- _What this exercise asks_:
1. Translate this sentence from the Glenduan article into Spanish: "Horoirangi Marine Reserve is located offshore of Glenduan."
2. In the Glenduan article, list every ethnic group reported in the census results, each with its percentage.
3. According to the Glenduan article, how many dwellings did the 2023 census count in Glenduan?

- _Source document_:
Population (2023 Census)
- • Total: 474
- • Density: 59.1/km^{2} (153/sq mi)

= Glenduan =

Town in Nelson, New Zealand

Glenduan (also called The Glen) is a small township lying to the north of Nelson, New Zealand. It lies on the shore of Tasman Bay / Te Tai-o-Aorere between the northern end of Boulder Bank and Pepin Island.

The settlement's main park, Glenduan Reserve, is a public beach and local park.

Horoirangi Marine Reserve is located offshore of Glenduan.

==Demographics==
Glenduan locality covers 8.02 km2. It is part of the Nelson Rural statistical area.

Glenduan had a population of 474 in the 2023 New Zealand census, an increase of 15 people (3.3%) since the 2018 census, and an increase of 27 people (6.0%) since the 2013 census. There were 225 males, 249 females, and 3 people of other genders in 177 dwellings. 3.8% of people identified as LGBTIQ+. There were 69 people (14.6%) aged under 15 years, 63 (13.3%) aged 15 to 29, 237 (50.0%) aged 30 to 64, and 99 (20.9%) aged 65 or older.

People could identify as more than one ethnicity. The results were 95.6% European (Pākehā), 7.6% Māori, 0.6% Pasifika, 3.2% Asian, and 3.8% other, which includes people giving their ethnicity as "New Zealander". English was spoken by 99.4%, Māori by 1.9%, and other languages by 12.0%. No language could be spoken by 1.9% (e.g. too young to talk). New Zealand Sign Language was known by 2.5%. The percentage of people born overseas was 25.9, compared with 28.8% nationally.

Religious affiliations were 23.4% Christian, 0.6% Hindu, 0.6% Māori religious beliefs, 0.6% New Age, and 1.9% other religions. People who answered that they had no religion were 60.8%, and 12.0% of people did not answer the census question.

Of those at least 15 years old, 135 (33.3%) people had a bachelor's or higher degree, 210 (51.9%) had a post-high school certificate or diploma, and 72 (17.8%) people exclusively held high school qualifications. 39 people (9.6%) earned over $100,000 compared to 12.1% nationally. The employment status of those at least 15 was 171 (42.2%) full-time, 81 (20.0%) part-time, and 12 (3.0%) unemployed.

- _Entries provided_:
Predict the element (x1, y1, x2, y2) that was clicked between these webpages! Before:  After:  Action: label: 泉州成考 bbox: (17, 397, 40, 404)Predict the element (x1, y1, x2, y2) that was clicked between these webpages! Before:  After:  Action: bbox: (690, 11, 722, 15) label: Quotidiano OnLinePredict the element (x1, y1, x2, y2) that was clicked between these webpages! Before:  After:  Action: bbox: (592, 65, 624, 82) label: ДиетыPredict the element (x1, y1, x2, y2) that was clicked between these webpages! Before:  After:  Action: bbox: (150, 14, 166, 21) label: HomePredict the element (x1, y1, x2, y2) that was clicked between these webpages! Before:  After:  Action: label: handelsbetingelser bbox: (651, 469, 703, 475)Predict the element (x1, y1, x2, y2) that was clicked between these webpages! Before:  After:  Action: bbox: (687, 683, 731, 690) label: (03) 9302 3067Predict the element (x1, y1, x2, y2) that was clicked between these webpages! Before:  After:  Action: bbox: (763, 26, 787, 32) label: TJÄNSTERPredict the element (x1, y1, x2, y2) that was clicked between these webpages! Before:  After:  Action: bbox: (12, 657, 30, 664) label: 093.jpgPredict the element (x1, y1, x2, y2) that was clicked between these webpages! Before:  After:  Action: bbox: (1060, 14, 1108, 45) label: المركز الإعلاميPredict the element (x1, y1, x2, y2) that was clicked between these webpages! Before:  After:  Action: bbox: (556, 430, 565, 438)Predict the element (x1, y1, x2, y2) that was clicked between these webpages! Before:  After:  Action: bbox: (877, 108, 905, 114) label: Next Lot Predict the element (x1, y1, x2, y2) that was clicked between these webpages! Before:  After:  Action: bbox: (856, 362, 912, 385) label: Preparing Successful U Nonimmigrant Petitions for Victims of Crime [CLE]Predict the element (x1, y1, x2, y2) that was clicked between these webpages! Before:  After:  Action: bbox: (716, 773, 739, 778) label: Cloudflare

- _Your responses_:
1. La Reserva Marina Horoirangi está situada frente a la costa de Glenduan.

2.
- European (Pākehā): 95.6%
- Māori: 7.6%
- Pasifika: 0.6%
- Asian: 3.2%
- Other (including "New Zealander"): 3.8%

3. 177 dwellings.